Todos los bautizados están llamados a la plenitud de la caridad y el modo más inmediato para alcanzar esta meta común se encuentra en la normalidad cotidiana. El Señor quiere entrar en comunión de amor con cada uno de sus hijos, en la trama de las ocupaciones de cada día, en el contexto cotidiano en el que se desarrolla la existencia.
El trabajo es transfigurado por el espíritu de oración se hace posible de este modo permanecer en contemplación de Dios, incluso cuando uno está cumpliendo con sus diferentes ocupaciones.
Para todo bautizado que quiera seguir fielmente a Cristo, la fábrica, la oficina, la biblioteca, el laboratorio, el taller mecánico, las paredes de casa pueden transformarse en lugares de encuentro con el Señor, quien quiso vivir durante treinta años de manera escondida.

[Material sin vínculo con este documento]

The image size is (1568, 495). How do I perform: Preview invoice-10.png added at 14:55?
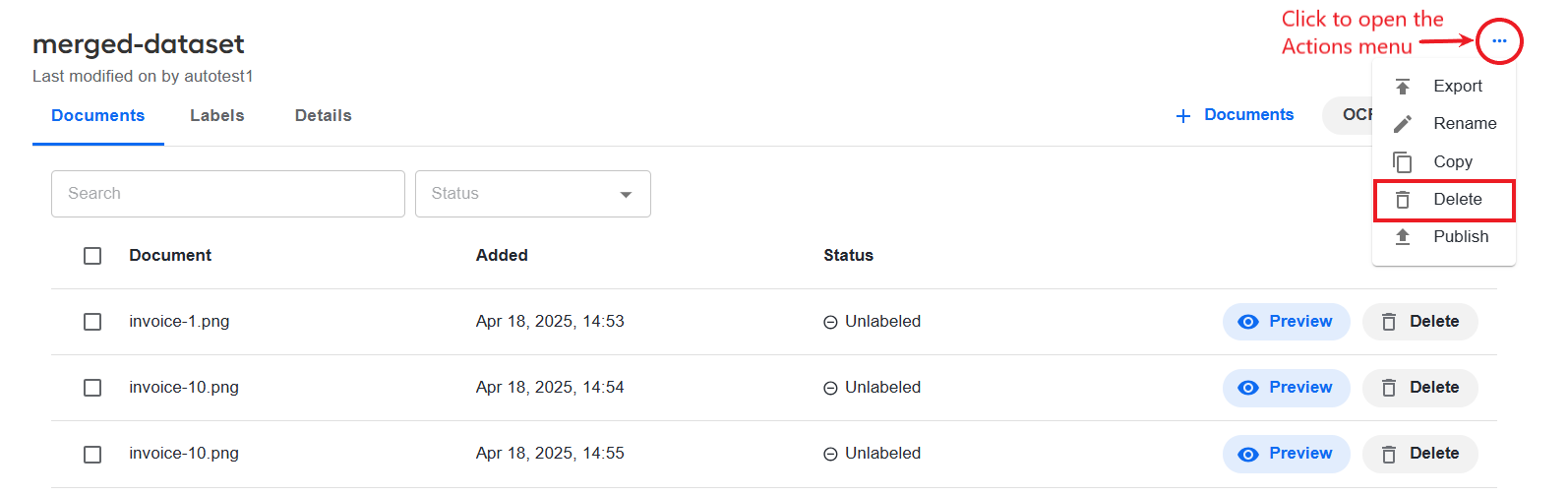[1287, 454]
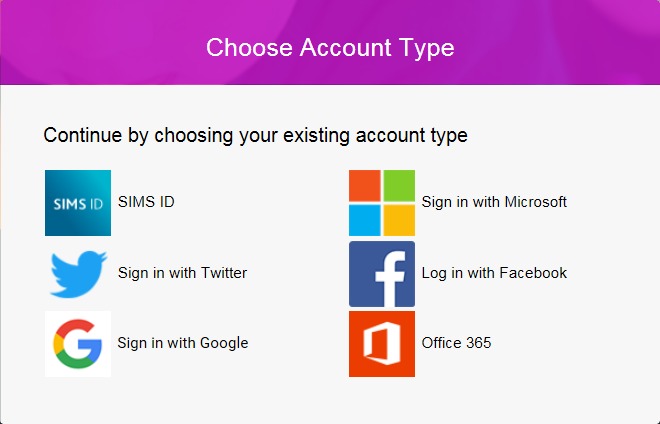
Task: Click the 'SIMS ID' text label
Action: pyautogui.click(x=146, y=202)
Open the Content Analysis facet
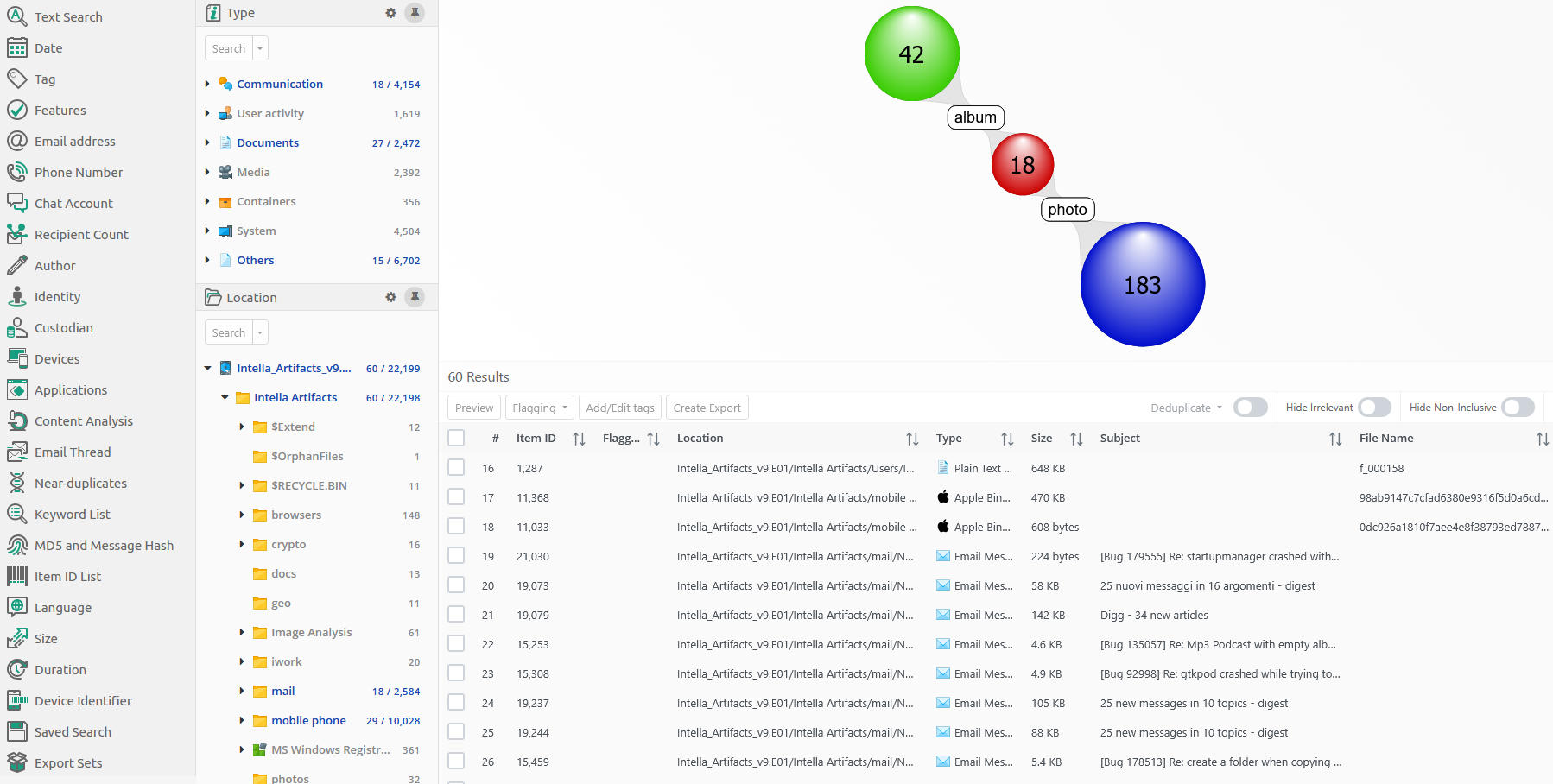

La vida cotidiana, con su aparente color gris, en su monotonía hecha de gestos que parecen repetirse siempre del mismo modo, puede alcanzar el relieve de una dimensión sobrenatural y ser así transfigurado.
Los pequeños acontecimientos de la jornada encierran en sí una insospechable grandeza y, viviéndoles precisamente con amor hacia Dios y los hermanos es posible superar en su raíz toda fractura entre fe y vida cotidiana, fractura que el Concilio Vaticano II denuncia como uno de los "errores más graves de nuestro tiempo”.
Al santificar su propio trabajo en el respeto de las normas morales objetivas, el fiel laico contribuye eficazmente a edificar una sociedad más digna del hombre y a liberar la creación.
Debemos amar al mundo apasionadamente, haciendo una interesante aclaración: «Ser hombres y mujeres de mundo, pero no seamos hombres y mujeres mundanos».